I can tolerate some mess, I’ll just shut the door. When the mess causes environmental issues that can cost money to fix (in the case of bugs or mice) or can cause health issues (used needles), then yeah I reigned in his autonomy.

The give and take can’t always be just by the parents, which it almost seems you are saying.

I’m no Bill Frist, so I decline to offer a diagnosis by video tape. My series of questions in post No. 72 will have to stand for itself.

Short of actual hazard, I think parents should back off the “clean your room” and “my house, my rules” bit when it comes to near-adult children. But as far as whether any specific situation is hazardous, well, that’s merely a question of fact, isn’t it?

Well, I’m speaking specifically of keeping food in the room and drawing vermin. Then it’s affecting the rest of us. Socks on the floor? I can respect your zone of autonomy and stuff. :slight_smile:

Whoa. Is this some kind of hot button issue for you? Are you 16 and male and have a basement bedroom?

□ □ □ □

> EXERCISE REQUIREMENTS
**1.** In the forum exchange about messy rooms, what specific situation does one poster say they are speaking of when objecting to a child's mess?
**2.** Continue the forum exchange about near-adult children's messy rooms from its final reply.
The material that follows has no connection to the forum exchange above.

> DATA EXCERPTS
□ □ □ □

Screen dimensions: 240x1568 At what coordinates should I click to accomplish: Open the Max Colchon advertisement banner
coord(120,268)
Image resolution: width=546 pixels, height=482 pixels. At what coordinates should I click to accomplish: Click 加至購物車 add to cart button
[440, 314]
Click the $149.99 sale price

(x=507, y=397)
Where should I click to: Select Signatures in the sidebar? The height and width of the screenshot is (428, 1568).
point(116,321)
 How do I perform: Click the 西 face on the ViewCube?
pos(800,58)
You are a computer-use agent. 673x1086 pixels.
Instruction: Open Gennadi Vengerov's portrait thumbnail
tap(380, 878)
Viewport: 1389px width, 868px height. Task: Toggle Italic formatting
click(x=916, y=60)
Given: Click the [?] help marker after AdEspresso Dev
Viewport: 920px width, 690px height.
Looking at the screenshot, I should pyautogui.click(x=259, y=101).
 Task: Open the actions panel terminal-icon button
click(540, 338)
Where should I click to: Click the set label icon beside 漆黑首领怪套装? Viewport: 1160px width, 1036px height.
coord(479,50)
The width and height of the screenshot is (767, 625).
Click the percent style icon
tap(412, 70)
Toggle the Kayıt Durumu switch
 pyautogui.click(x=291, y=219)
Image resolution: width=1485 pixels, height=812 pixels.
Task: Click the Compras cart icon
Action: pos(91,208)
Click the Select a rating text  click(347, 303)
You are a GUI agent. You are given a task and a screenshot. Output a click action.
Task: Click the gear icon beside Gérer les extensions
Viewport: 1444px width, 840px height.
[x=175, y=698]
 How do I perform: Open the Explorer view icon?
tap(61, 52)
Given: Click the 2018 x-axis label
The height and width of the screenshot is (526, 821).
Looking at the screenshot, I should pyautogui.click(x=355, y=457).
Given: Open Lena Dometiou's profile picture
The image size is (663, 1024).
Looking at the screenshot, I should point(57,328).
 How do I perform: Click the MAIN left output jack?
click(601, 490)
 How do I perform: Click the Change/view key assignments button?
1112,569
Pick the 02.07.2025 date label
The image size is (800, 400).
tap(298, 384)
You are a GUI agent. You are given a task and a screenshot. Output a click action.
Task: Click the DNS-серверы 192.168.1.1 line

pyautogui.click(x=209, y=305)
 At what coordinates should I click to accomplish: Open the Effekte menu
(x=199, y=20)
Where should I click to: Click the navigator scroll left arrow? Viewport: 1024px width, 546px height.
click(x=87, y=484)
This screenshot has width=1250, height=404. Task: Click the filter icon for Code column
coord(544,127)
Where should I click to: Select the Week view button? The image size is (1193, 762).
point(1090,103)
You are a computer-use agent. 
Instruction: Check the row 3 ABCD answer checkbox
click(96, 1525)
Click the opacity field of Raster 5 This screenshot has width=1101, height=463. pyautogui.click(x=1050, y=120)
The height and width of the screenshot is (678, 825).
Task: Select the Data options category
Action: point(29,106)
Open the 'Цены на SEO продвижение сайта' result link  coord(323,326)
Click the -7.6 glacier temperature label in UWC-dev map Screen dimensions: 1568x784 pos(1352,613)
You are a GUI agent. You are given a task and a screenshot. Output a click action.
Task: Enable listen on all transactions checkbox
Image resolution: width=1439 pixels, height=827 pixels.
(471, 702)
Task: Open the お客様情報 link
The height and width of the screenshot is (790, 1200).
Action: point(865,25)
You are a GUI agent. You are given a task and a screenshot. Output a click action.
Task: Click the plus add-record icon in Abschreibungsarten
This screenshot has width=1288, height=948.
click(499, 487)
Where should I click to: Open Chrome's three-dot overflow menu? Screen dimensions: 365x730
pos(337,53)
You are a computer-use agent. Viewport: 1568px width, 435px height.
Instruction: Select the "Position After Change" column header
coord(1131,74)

□ □ □ □

> OUTPUTS FOR THE TASKS
**1.** Keeping food in the room and drawing vermin.

**2.**
Since when is not doing drugs, being honest, and a dedicated student the minimum standard? You’re supposed to do all 3 (or not do 2, and do the last–you know what I mean). Is this how we measure healthy people now? They’re not abusive, criminals or drugged out? :confused: That seems strangely upside down to me.

OK. I’m not trying to “make” him into someone different. I’m trying to give him the tools he’ll need to live an independent life. Housework never goes away–I don’t care who you are or how much money you make. If you make enough to have a maid–you have to accommodate the maid in some ways etc. If I had to go to the wall for this, I probably wouldn’t–this isn’t (as you say) life threatening. But hopefully, we are not at life threatening and just at, “wouldn’t it be nice, if…” I like the second one much better, don’t you? (and it’s not just that. Discipline in small things helps with discipline in larger things).

16 seems a bit young for that, no? He’ll be in HS until he’s 18, and we’re paying for college. I don’t see #1 son as solely a reflection of me–that’s a reach. Did you miss my first post? He’s a great kid. If I never solve this issue, I can live with it, BUT I feel I have to try.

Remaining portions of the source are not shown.